[Saved entries]

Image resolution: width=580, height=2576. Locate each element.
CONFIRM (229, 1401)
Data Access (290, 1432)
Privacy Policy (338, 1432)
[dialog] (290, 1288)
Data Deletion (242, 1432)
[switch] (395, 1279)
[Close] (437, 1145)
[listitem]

(WORK ORDER) Your answer must be the line containing "CONFIRM (229, 1401)" through the last line above, copied exactly, with nothing added.

(ANSWER TO THIS TASK)
CONFIRM (229, 1401)
Data Access (290, 1432)
Privacy Policy (338, 1432)
[dialog] (290, 1288)
Data Deletion (242, 1432)
[switch] (395, 1279)
[Close] (437, 1145)
[listitem]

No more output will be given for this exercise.